▶ Short exercise: Transcribe the rows from the first one through the line containing "Action: tap(585, 681)", both ends included, and omit the pictures from your copy.

— start —

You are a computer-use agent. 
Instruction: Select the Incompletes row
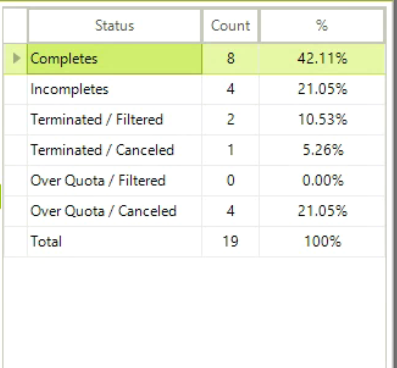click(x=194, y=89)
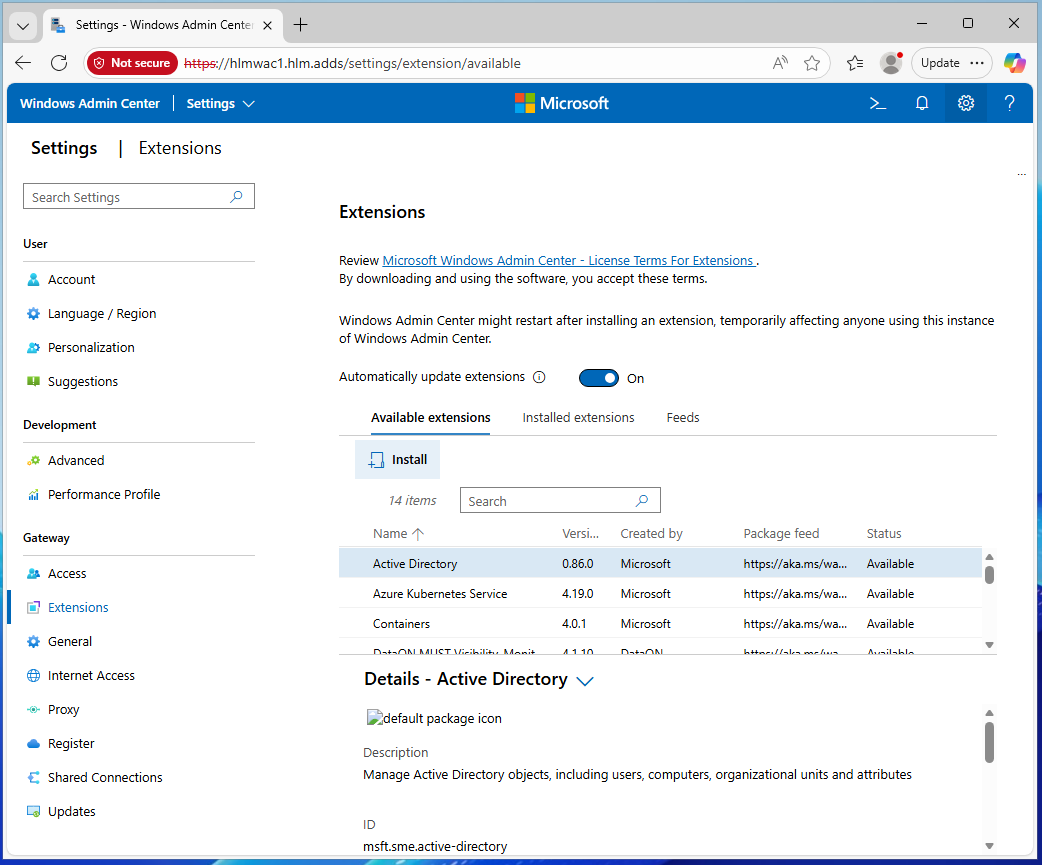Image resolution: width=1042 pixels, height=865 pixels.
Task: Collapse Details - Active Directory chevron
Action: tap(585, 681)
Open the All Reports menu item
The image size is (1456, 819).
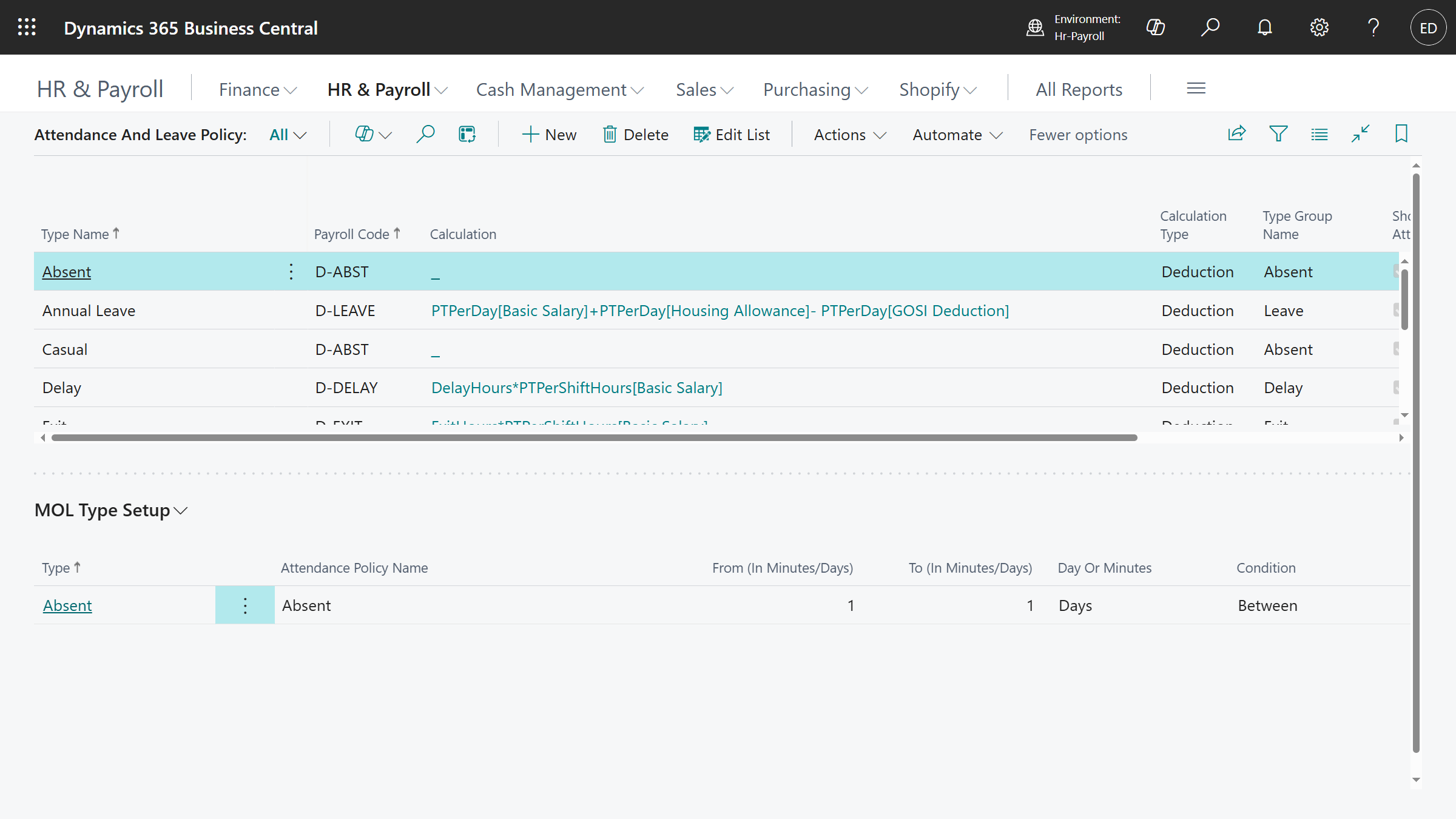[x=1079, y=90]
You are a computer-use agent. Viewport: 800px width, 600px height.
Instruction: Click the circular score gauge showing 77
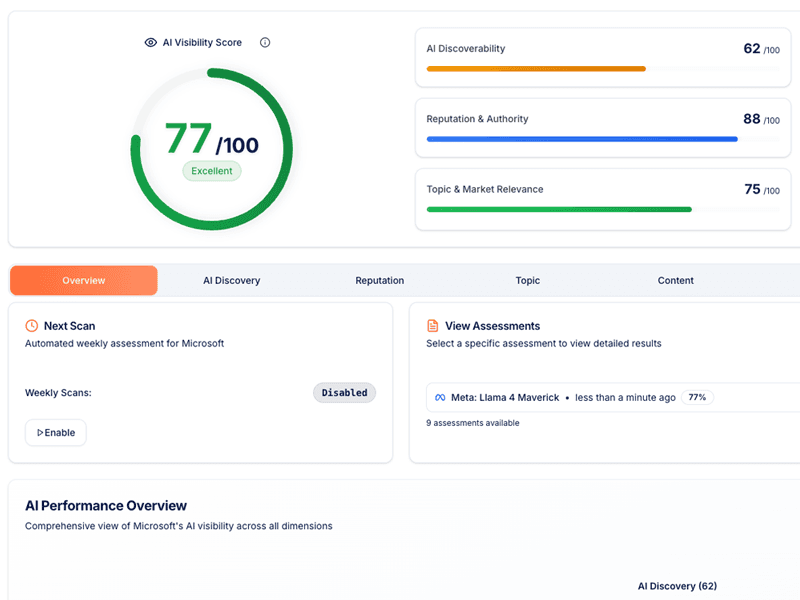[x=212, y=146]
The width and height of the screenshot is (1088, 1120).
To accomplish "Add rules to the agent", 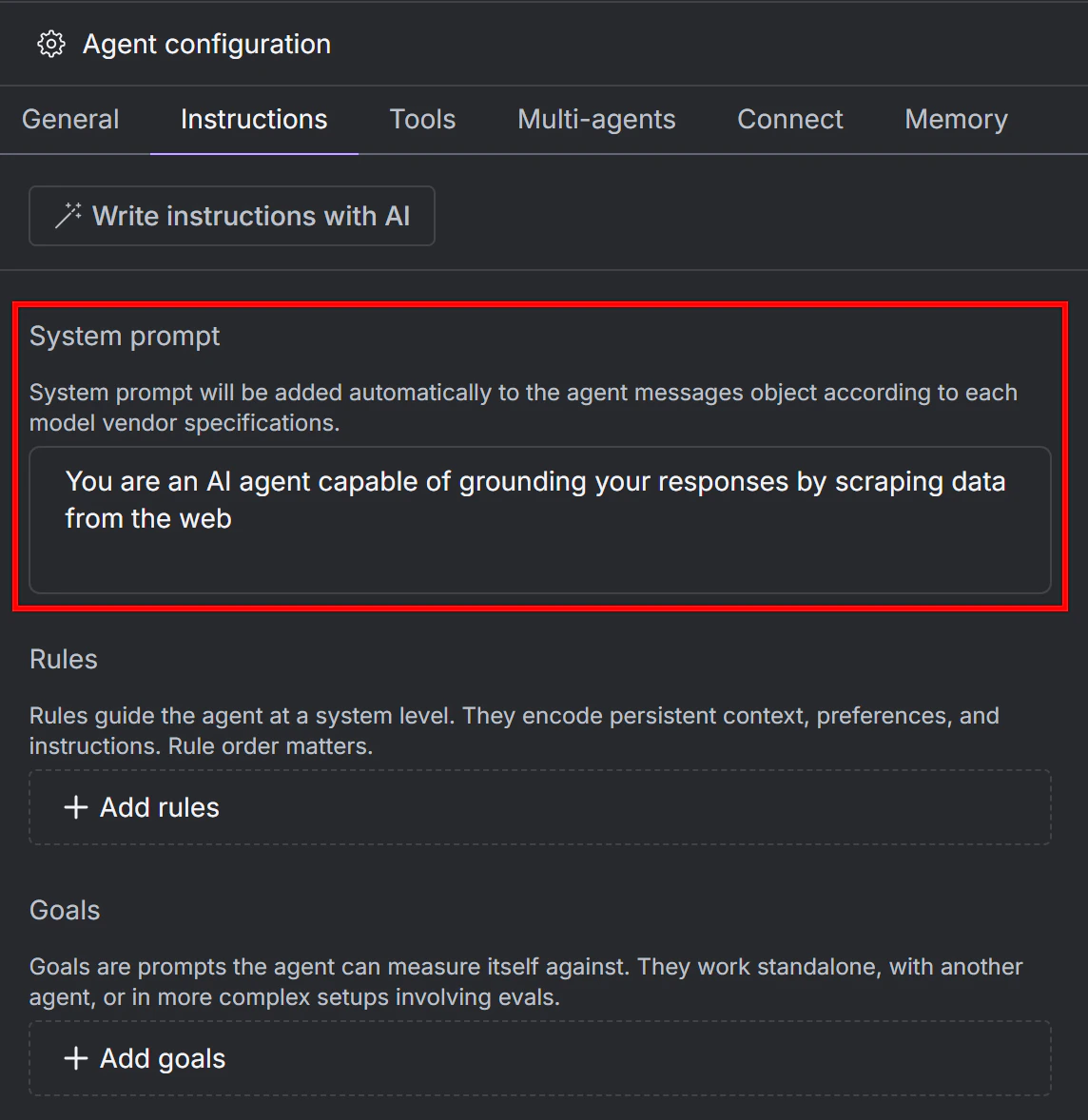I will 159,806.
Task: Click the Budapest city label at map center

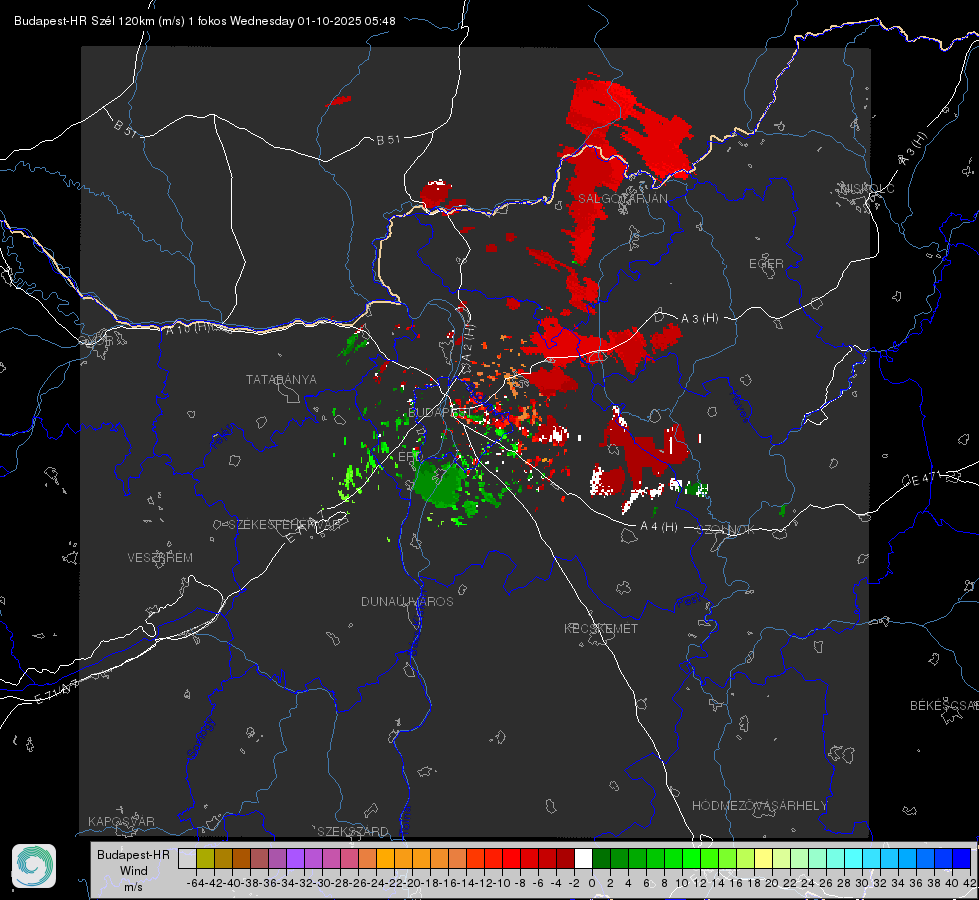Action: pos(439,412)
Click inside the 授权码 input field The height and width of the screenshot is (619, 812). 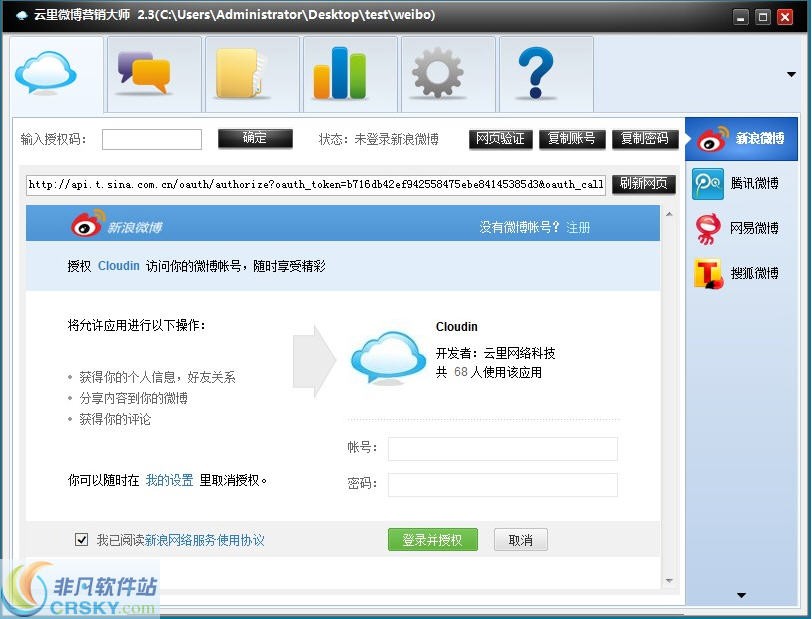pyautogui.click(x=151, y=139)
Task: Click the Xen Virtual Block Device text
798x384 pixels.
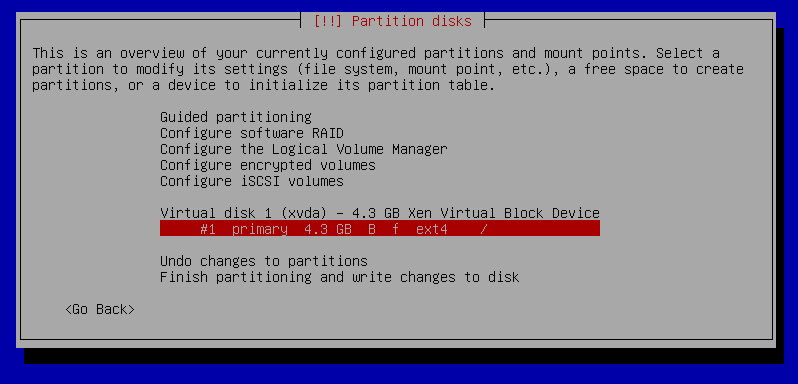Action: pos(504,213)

— end —

▶ Final answer:
You are a computer-use agent. 
Instruction: Select the Incompletes row
click(x=194, y=89)
Image resolution: width=1042 pixels, height=865 pixels.
Task: Collapse Details - Active Directory chevron
Action: tap(585, 681)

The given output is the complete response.